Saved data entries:
----------------------------------------
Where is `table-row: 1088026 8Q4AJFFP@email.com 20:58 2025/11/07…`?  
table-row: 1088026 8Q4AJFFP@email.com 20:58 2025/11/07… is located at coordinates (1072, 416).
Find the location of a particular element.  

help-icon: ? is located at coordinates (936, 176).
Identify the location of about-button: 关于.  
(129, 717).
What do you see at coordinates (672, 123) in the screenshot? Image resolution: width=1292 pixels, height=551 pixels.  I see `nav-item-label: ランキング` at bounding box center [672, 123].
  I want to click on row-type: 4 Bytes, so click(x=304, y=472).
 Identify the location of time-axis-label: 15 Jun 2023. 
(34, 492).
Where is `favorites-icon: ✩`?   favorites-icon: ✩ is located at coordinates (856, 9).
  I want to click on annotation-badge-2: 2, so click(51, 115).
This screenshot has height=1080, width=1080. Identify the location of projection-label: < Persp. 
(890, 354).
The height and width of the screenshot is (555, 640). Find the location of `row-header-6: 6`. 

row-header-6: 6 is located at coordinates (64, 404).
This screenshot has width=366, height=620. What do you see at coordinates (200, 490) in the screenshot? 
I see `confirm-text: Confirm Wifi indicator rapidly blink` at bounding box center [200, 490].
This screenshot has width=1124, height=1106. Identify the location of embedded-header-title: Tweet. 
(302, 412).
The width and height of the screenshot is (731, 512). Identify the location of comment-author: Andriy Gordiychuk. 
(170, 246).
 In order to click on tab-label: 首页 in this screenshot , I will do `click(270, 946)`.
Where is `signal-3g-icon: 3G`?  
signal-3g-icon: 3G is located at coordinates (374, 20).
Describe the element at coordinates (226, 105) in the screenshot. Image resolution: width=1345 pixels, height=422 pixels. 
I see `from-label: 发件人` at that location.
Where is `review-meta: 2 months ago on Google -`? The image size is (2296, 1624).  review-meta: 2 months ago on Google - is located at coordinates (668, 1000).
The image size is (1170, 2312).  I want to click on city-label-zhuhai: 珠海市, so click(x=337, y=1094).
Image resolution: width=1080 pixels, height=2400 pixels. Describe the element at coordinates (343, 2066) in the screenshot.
----------------------------------------
## WHAT YOU WILL DO
Turn the lines from the one containing "In order to" through the last line into a Markdown table with the columns No. and Line, numbering the rows and skipping any blank lines.

## ANSWER SPACE
| No. | Line |
|---|---|
| 1 |  In order to click on tab-label: 首页 in this screenshot , I will do `click(270, 946)`. |
| 2 | Where is `signal-3g-icon: 3G`?   |
| 3 | signal-3g-icon: 3G is located at coordinates (374, 20). |
| 4 | Describe the element at coordinates (226, 105) in the screenshot. Image resolution: width=1345 pixels, height=422 pixels.  |
| 5 | I see `from-label: 发件人` at that location. |
| 6 | Where is `review-meta: 2 months ago on Google -`? The image size is (2296, 1624).  review-meta: 2 months ago on Google - is located at coordinates (668, 1000). |
| 7 | The image size is (1170, 2312).  I want to click on city-label-zhuhai: 珠海市, so click(x=337, y=1094). |
| 8 | Image resolution: width=1080 pixels, height=2400 pixels. Describe the element at coordinates (343, 2066) in the screenshot. |